🤖 AI Summary
In real-world applications, user instructions are often ambiguous, causing large language models (LLMs) to blindly hallucinate or over-complete tool parameters—undermining reliability in tool-augmented reasoning. To address this, we propose the Ask-when-Needed (AwN) framework, enabling LLMs to proactively solicit clarifications from users when encountering ambiguities, thereby enhancing robustness in tool invocation under noisy instructions. We introduce NoisyToolBench—the first benchmark for evaluating LLMs on noisy, ambiguous tool-use instructions—and design ToolEvaluator, an automated evaluation suite that jointly measures functional accuracy and interaction efficiency. Furthermore, we identify and characterize a fundamental parameter-hallucination mechanism rooted in LLMs’ next-token prediction bias. Extensive experiments show AwN significantly outperforms state-of-the-art baselines on NoisyToolBench. All code and datasets are publicly released to advance research on robust human–AI collaboration.
📝 Abstract
Equipped with the capability to call functions, modern large language models (LLMs) can leverage external tools for addressing a range of tasks unattainable through language skills alone. However, the effective execution of these tools relies heavily not just on the advanced capabilities of LLMs but also on precise user instructions, which often cannot be ensured in the real world. To evaluate the performance of LLMs tool-use under imperfect instructions, we meticulously examine the real-world instructions queried from users, analyze the error patterns, and build a challenging tool-use benchmark called Noisy ToolBench (NoisyToolBench). We find that due to the next-token prediction training objective, LLMs tend to arbitrarily generate the missed argument, which may lead to hallucinations and risks. To address this issue, we propose a novel framework, Ask-when-Needed (AwN), which prompts LLMs to ask questions to users whenever they encounter obstacles due to unclear instructions.

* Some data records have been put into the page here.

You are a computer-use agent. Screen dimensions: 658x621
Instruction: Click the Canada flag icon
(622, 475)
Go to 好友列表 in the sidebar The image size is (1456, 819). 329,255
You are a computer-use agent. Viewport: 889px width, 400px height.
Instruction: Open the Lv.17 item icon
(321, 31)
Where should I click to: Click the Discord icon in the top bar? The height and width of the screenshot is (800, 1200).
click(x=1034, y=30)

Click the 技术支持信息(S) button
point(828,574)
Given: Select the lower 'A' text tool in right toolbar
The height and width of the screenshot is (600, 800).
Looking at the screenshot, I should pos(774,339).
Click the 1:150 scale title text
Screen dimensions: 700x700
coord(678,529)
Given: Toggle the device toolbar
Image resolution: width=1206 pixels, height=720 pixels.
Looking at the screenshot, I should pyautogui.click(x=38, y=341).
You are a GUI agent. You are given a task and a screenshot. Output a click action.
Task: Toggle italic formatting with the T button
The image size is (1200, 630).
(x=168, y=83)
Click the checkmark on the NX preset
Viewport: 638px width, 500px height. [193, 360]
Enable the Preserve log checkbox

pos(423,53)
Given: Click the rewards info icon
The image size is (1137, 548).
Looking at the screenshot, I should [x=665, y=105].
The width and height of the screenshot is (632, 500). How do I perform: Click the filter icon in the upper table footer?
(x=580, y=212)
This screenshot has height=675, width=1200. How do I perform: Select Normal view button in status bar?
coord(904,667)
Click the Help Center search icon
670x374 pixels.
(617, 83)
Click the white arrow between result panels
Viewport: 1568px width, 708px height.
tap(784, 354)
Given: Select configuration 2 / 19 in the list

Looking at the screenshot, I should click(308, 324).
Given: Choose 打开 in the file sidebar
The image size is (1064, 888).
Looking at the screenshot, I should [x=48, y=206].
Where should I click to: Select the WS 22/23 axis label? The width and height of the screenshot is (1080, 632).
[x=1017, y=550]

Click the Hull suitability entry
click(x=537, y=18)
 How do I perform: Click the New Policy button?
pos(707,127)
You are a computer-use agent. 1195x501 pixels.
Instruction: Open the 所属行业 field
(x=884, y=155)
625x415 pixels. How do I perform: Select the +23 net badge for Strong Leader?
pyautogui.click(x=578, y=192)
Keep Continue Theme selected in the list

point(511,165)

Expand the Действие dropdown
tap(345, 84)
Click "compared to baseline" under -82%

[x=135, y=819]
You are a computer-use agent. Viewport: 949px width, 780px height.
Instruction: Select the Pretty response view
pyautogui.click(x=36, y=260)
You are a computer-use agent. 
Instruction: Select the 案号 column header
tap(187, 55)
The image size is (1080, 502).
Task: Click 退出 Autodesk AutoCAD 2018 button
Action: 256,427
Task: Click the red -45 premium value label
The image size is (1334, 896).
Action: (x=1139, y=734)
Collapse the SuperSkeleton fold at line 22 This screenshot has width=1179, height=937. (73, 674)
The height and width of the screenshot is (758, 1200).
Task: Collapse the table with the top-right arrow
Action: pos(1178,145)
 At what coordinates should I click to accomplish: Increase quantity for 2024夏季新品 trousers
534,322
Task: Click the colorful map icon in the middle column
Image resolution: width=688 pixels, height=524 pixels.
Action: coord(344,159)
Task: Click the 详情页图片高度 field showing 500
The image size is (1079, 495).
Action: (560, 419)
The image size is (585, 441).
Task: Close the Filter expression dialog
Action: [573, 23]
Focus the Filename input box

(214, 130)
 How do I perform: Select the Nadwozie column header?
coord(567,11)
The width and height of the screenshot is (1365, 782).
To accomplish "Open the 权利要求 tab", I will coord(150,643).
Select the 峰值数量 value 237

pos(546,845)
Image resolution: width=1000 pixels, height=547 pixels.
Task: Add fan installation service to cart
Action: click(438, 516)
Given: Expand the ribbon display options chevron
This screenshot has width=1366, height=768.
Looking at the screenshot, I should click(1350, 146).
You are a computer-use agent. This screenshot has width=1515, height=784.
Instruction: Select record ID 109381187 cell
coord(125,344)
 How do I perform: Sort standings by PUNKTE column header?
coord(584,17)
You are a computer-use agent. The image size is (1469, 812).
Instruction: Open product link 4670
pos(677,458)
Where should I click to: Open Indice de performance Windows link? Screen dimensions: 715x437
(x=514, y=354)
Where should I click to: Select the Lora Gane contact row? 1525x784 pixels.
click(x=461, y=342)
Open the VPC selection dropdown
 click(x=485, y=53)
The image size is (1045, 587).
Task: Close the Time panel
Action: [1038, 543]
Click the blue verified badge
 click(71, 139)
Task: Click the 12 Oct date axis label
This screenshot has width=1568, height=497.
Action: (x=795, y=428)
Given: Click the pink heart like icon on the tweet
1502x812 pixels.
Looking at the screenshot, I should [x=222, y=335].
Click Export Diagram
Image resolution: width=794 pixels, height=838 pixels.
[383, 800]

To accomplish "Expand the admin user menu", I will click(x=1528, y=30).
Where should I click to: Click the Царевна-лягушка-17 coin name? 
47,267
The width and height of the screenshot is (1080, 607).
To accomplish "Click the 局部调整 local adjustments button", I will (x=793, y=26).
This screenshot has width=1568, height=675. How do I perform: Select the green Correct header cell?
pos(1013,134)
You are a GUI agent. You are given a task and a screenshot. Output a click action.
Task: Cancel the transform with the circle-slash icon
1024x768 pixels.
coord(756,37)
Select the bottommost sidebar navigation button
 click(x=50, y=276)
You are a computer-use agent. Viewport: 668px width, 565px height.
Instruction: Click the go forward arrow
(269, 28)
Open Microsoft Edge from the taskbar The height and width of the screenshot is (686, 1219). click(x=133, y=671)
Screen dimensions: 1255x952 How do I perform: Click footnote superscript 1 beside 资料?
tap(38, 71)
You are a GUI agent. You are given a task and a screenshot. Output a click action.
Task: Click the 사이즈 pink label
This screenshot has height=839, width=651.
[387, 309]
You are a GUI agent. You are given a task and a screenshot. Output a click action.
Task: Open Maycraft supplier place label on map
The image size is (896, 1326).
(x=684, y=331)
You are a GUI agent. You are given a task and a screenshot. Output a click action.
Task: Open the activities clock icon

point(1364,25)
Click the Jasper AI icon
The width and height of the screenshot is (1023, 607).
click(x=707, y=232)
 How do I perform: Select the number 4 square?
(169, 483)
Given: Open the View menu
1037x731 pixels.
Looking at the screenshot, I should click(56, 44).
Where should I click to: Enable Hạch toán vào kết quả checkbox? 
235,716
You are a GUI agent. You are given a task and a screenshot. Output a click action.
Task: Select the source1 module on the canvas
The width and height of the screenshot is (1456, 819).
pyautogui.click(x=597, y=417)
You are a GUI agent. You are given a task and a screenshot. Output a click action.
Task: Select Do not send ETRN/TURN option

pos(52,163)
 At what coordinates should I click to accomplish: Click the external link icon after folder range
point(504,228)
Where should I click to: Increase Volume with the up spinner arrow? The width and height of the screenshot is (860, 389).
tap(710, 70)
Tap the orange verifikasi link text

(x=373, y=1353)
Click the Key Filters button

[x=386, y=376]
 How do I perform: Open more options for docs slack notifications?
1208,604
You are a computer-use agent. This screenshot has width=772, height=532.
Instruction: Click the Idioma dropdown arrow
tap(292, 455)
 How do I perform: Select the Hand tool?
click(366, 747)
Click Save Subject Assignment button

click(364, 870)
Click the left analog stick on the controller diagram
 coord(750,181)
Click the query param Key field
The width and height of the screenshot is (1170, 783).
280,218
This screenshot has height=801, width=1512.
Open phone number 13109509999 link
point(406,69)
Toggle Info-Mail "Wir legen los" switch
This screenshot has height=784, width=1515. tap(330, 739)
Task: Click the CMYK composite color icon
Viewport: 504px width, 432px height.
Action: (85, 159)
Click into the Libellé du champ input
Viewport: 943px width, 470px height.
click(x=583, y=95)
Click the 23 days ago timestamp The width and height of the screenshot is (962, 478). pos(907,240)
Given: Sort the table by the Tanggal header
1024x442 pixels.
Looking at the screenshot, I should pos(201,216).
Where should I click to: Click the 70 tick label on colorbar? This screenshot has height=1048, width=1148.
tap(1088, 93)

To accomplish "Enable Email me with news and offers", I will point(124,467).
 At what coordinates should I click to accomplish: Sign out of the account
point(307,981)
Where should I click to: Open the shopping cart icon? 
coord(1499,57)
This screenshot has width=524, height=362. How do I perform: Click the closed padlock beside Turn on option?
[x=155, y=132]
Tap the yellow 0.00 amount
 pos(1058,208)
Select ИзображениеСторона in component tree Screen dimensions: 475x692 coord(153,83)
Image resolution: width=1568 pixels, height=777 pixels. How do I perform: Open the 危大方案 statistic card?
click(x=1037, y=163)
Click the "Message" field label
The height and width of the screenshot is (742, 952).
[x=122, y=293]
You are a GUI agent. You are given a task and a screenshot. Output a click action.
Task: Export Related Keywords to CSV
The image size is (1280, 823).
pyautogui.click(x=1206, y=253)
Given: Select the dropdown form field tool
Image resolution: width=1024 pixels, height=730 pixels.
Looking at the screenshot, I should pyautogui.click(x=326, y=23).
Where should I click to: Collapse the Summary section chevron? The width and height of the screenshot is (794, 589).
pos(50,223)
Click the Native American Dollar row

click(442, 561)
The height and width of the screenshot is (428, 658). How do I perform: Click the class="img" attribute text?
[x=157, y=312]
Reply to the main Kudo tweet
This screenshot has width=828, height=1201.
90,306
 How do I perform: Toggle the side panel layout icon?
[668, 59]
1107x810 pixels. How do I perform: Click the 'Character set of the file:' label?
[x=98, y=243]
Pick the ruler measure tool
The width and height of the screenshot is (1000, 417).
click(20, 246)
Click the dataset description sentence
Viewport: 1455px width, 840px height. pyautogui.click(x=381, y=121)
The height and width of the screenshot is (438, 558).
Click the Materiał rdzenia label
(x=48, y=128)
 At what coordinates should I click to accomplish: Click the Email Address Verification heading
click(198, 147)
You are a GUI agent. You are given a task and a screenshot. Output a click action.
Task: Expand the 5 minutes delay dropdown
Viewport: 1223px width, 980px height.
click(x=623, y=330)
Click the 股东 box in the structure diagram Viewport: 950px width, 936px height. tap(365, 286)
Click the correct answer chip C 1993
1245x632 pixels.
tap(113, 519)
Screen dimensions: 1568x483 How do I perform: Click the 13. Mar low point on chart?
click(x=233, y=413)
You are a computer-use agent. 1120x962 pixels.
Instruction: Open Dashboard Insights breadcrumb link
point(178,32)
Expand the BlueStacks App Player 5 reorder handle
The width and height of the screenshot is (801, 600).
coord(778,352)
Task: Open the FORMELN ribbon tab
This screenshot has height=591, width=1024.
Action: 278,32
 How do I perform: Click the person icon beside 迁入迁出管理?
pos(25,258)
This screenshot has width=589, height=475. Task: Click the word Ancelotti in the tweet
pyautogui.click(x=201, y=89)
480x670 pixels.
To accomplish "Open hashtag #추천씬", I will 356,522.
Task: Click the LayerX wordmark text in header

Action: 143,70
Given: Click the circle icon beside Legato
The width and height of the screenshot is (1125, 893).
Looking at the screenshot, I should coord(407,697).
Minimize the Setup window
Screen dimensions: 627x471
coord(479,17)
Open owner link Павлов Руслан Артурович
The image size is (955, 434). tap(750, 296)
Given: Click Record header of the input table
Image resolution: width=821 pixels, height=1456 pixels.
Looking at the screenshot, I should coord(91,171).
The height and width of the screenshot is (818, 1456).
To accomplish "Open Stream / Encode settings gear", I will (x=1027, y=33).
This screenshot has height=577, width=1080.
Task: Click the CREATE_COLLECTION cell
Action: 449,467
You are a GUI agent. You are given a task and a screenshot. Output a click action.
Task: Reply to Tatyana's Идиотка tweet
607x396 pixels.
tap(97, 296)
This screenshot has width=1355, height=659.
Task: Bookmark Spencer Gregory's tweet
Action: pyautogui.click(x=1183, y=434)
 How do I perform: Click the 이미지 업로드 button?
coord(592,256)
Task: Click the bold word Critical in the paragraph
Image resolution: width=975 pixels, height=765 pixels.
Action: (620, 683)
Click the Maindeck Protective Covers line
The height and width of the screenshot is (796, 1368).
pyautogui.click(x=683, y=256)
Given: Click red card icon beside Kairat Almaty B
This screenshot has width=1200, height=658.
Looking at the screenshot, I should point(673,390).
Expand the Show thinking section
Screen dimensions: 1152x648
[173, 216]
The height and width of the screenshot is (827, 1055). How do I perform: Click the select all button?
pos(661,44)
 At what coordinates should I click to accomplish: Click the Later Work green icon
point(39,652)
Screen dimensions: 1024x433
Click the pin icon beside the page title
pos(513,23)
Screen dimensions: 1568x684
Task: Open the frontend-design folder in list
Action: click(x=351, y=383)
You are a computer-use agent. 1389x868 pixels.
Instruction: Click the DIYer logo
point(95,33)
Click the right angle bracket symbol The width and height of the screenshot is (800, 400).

Moreover, to reduce the manual labor involved in user-LLM interaction and assess LLMs performance in tool utilization from both accuracy and efficiency perspectives, we design an automated evaluation tool named ToolEvaluator. Our experiments demonstrate that the AwN significantly outperforms existing frameworks for tool learning in the NoisyToolBench. We will release all related code and datasets to support future research.